At age 14 Netanyahu returned with his family to the U.S. where they spent 4 years after which the young Netanyahu returned to Israel to be recruited to the Israel Defense Forces.
He served in an elite commando unit and successfully completed an officer’s course.
In 1972, after 5 years in the army, Netanyahu left Israel for the U.S., yet soon returned upon the eruption of the Yom Kippur War in 1973.
When the war ended Netanyahu returned to the U.S. to complete his studies, taking courses at Harvard and the Massachusetts Institute of Technology under his American name Benjamin Nitai.
Although successful in giving financial advice to private companies, Netanyahu was inclined to embark on a political career.

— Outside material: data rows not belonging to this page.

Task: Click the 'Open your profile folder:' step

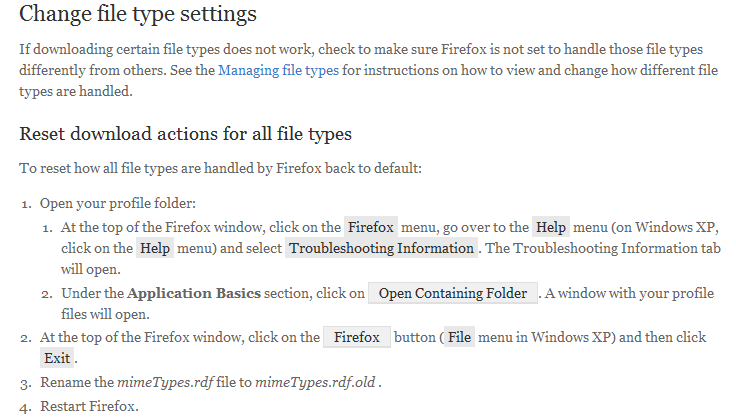Action: 118,204
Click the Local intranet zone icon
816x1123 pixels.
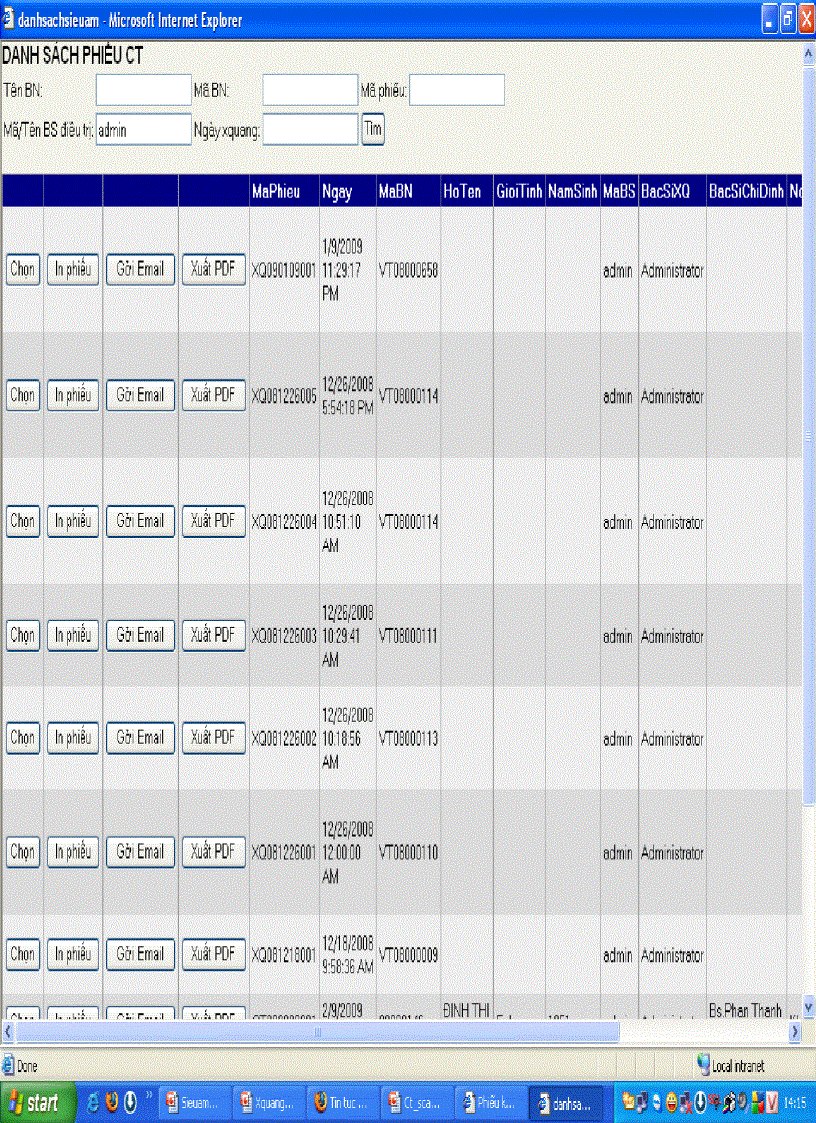pyautogui.click(x=703, y=1066)
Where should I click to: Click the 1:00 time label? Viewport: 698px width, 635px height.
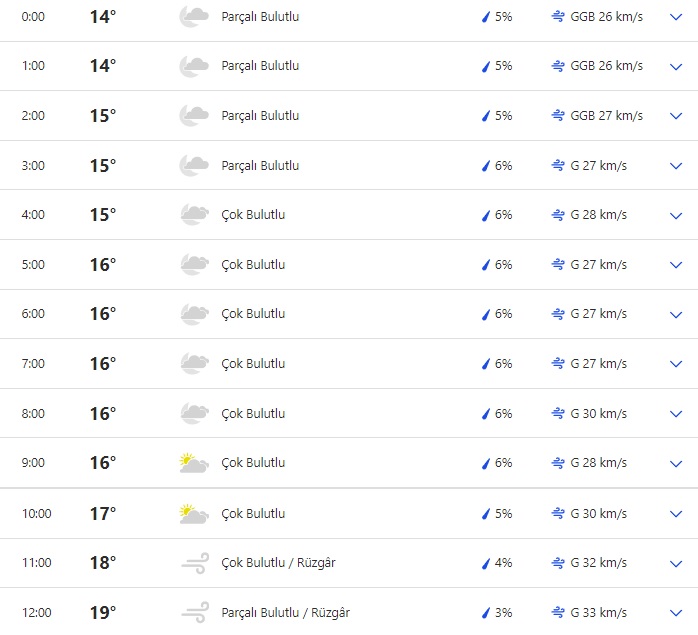point(33,66)
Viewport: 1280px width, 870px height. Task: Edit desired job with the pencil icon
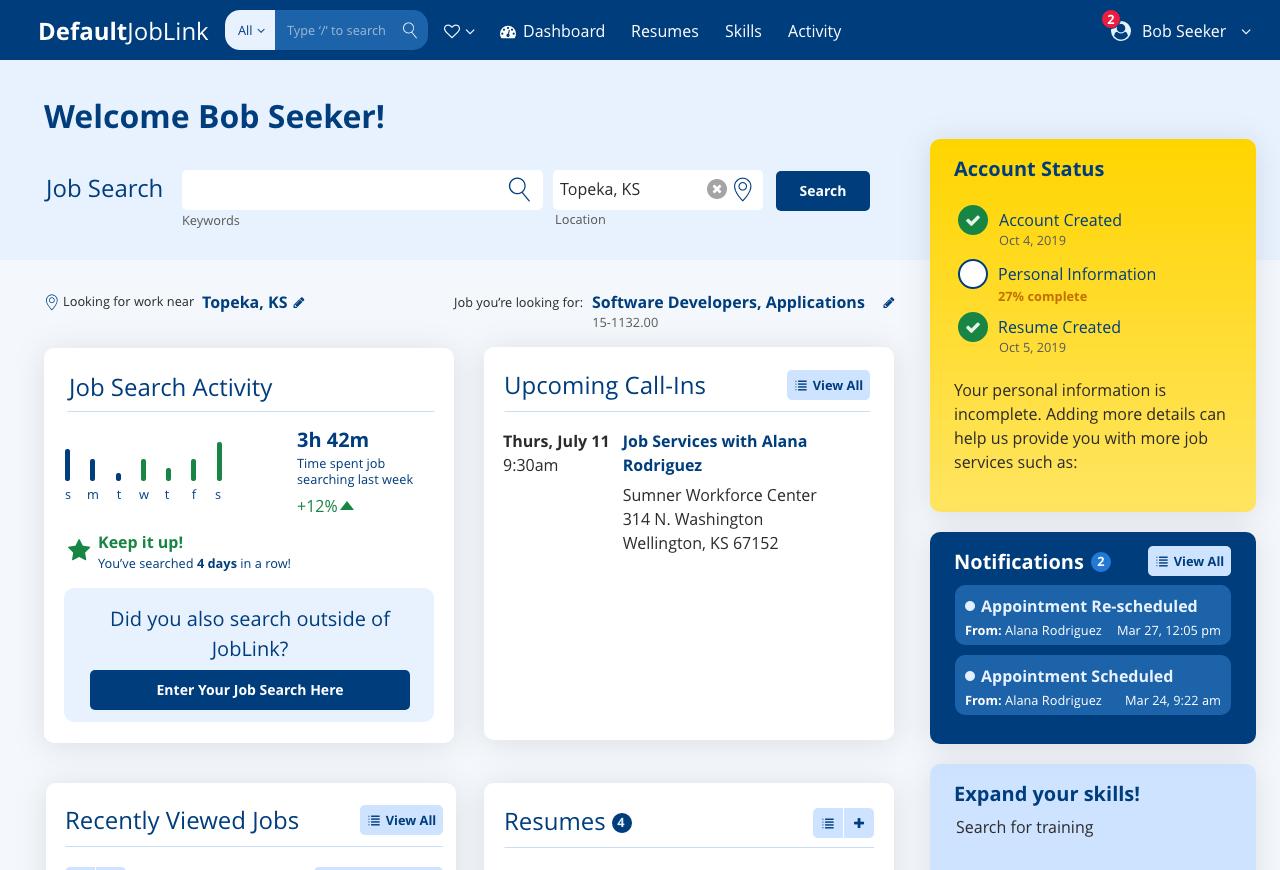click(x=889, y=302)
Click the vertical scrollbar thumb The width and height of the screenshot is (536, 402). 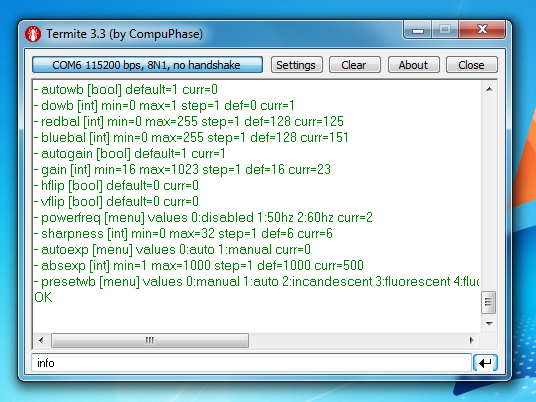click(x=488, y=302)
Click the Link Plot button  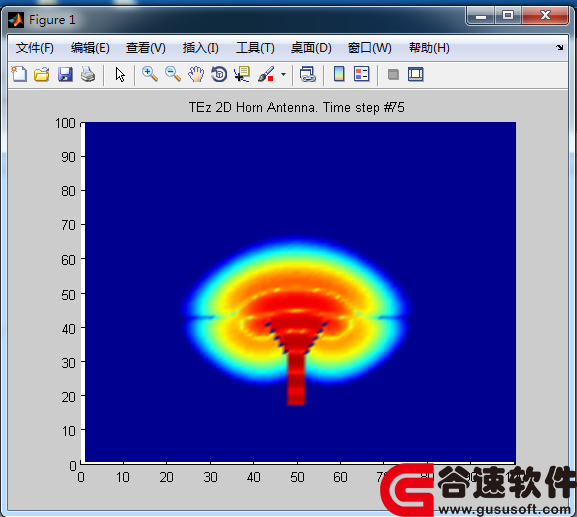[308, 74]
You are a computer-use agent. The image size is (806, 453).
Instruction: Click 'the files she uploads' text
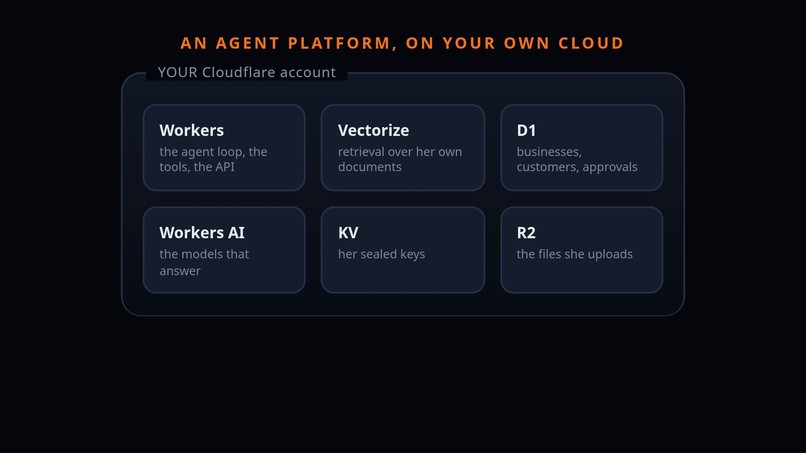click(575, 254)
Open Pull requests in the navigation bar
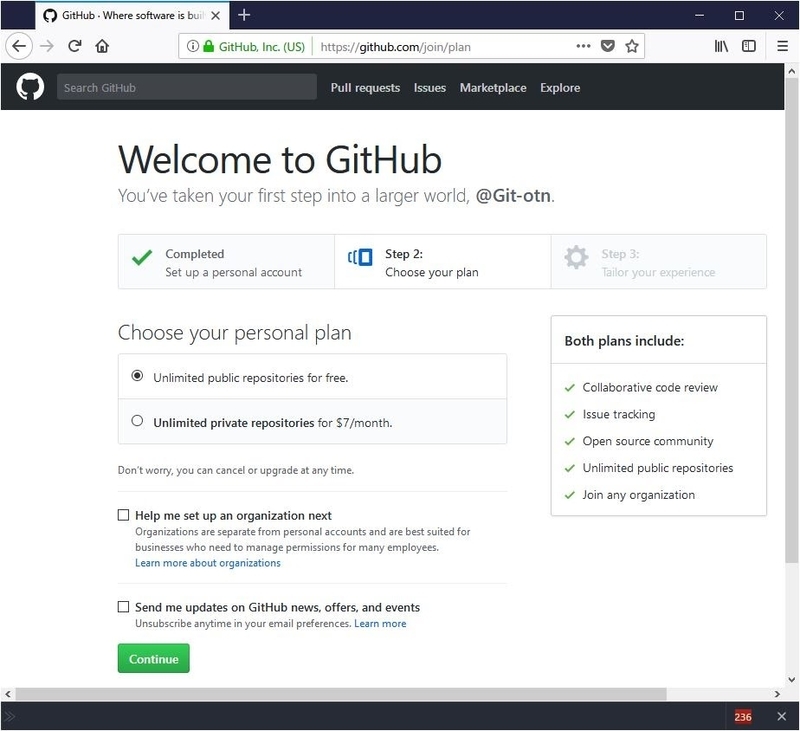This screenshot has width=800, height=731. coord(365,88)
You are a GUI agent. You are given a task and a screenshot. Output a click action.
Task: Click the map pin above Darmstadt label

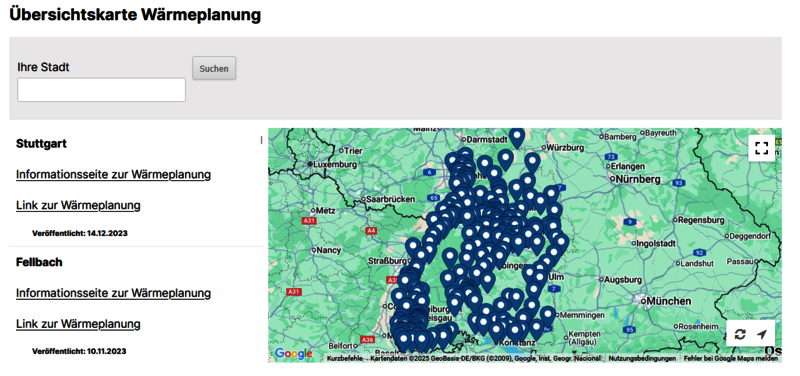[x=517, y=137]
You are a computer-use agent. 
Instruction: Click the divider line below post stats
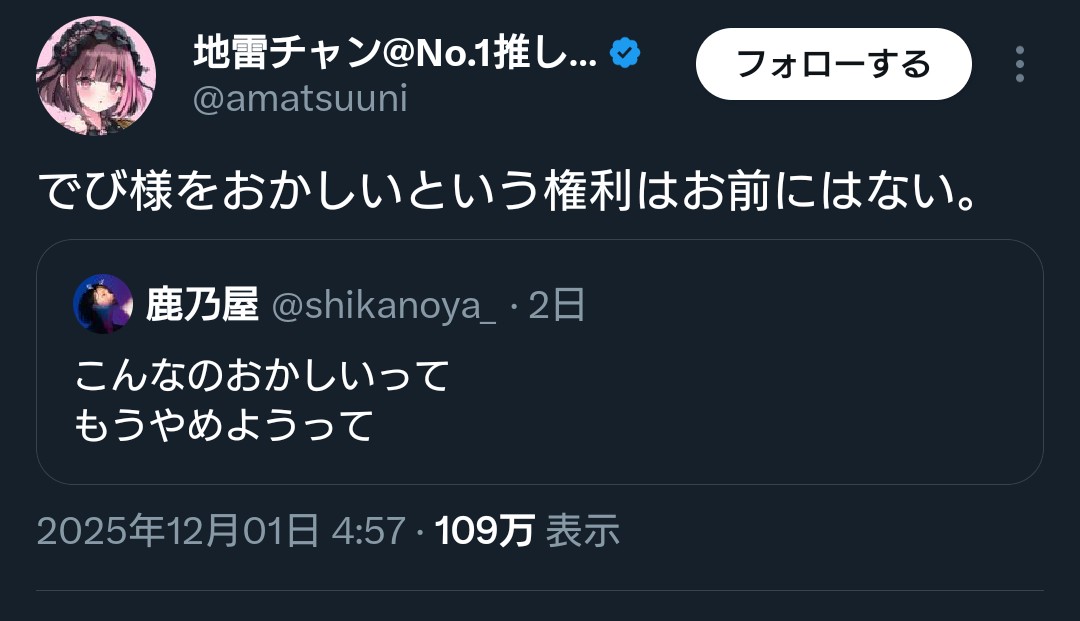540,590
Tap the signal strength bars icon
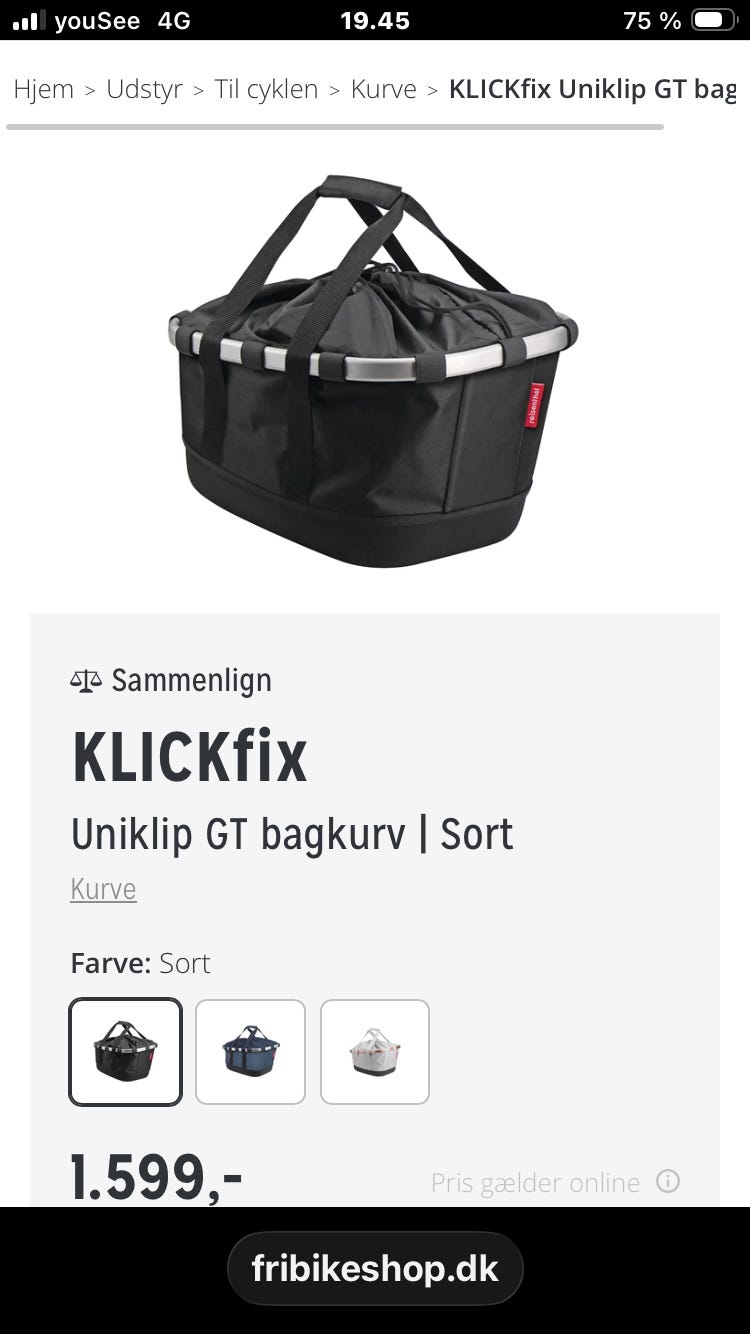 29,20
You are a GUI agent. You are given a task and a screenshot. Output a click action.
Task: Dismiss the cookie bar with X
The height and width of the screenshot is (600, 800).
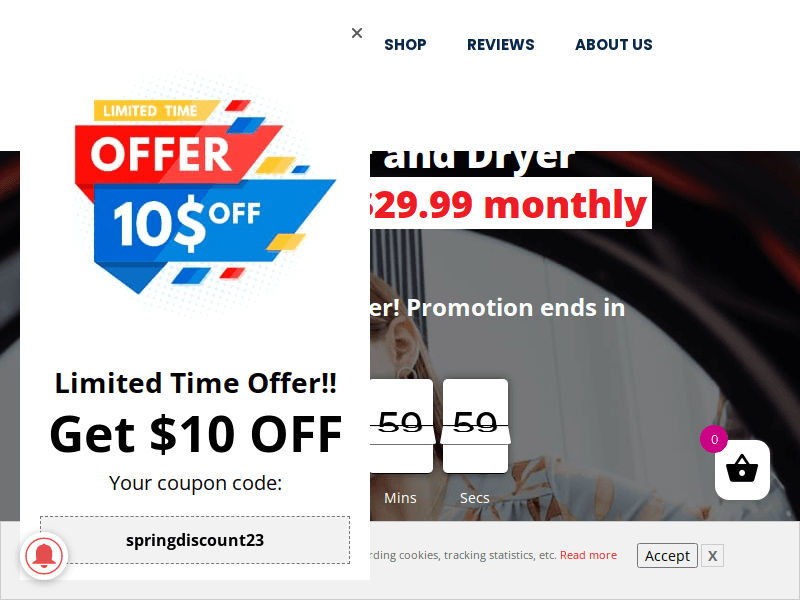coord(712,556)
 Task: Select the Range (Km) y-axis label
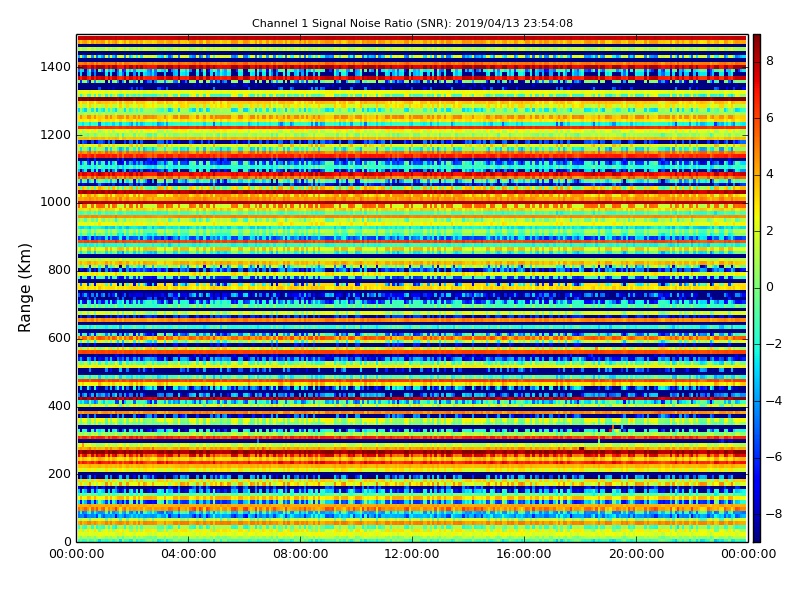[26, 287]
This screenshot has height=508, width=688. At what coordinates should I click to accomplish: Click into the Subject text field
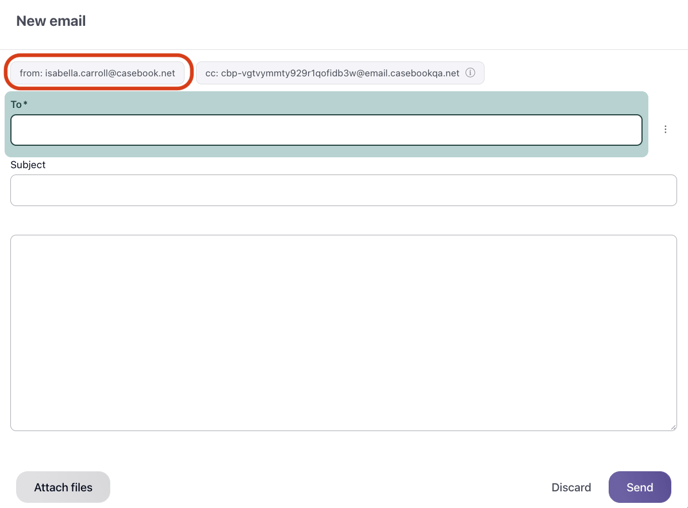point(343,190)
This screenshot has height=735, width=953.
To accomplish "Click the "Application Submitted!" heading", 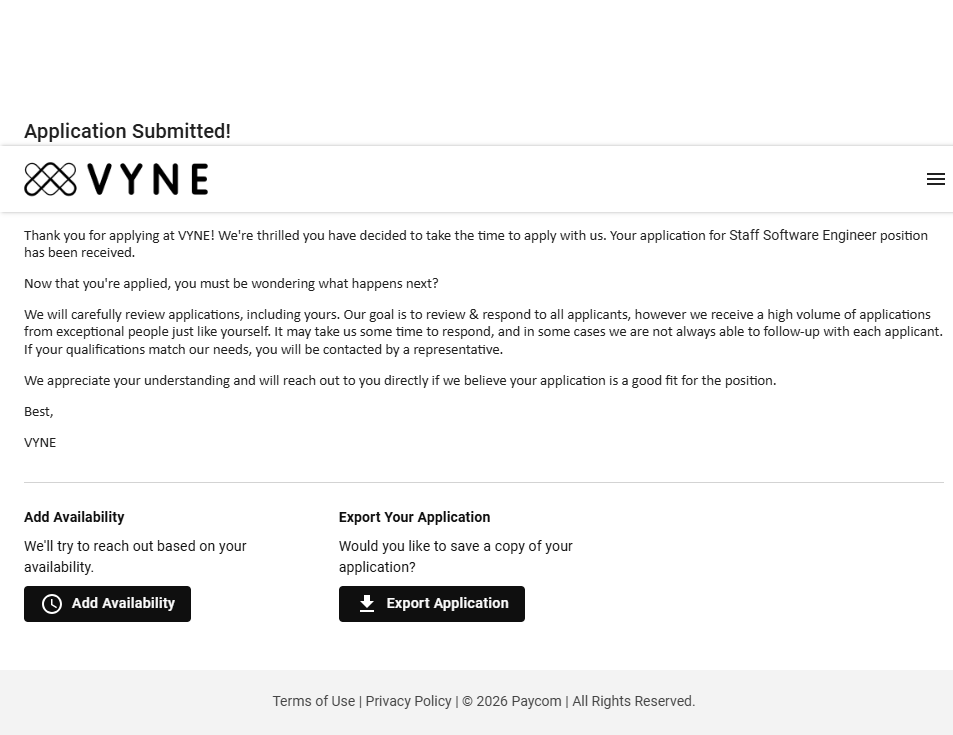I will (127, 131).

The 1976 death of his brother Jonathan in a raid against terrorists who hijacked an airliner in airliner in Entebbe changed Netanyahu’s life.
In 1978 Netanyahu returned to Israel with his family and established the Jonathan Institute for Terrorism Research. In 1982 he divorced his first wife and cashed in on his friendship with Moshe Arens, then Israel’s ambassador to the U.S., to find an envoy’s post in Washington.
In 1984 he was appointed as Israel’s ambassador to the United Nations, a post he held until1988 when he returned to Israel to resume an active role in the Likud party and appeared as the 10th name on the party’s list for the 1988 general elections, winning a Likud seat in parliament.
Under the government of prime minister Yitzhak Shamir he served as deputy foreign minister and then as a minister-without-portfolio in the Prime Minister’s Office. During that time he built an image of a staunch advocate of Israel’s cause, articulating the Israeli government’s position during the first Gulf War and at the Madrid talks with the Palestine Liberation Organization.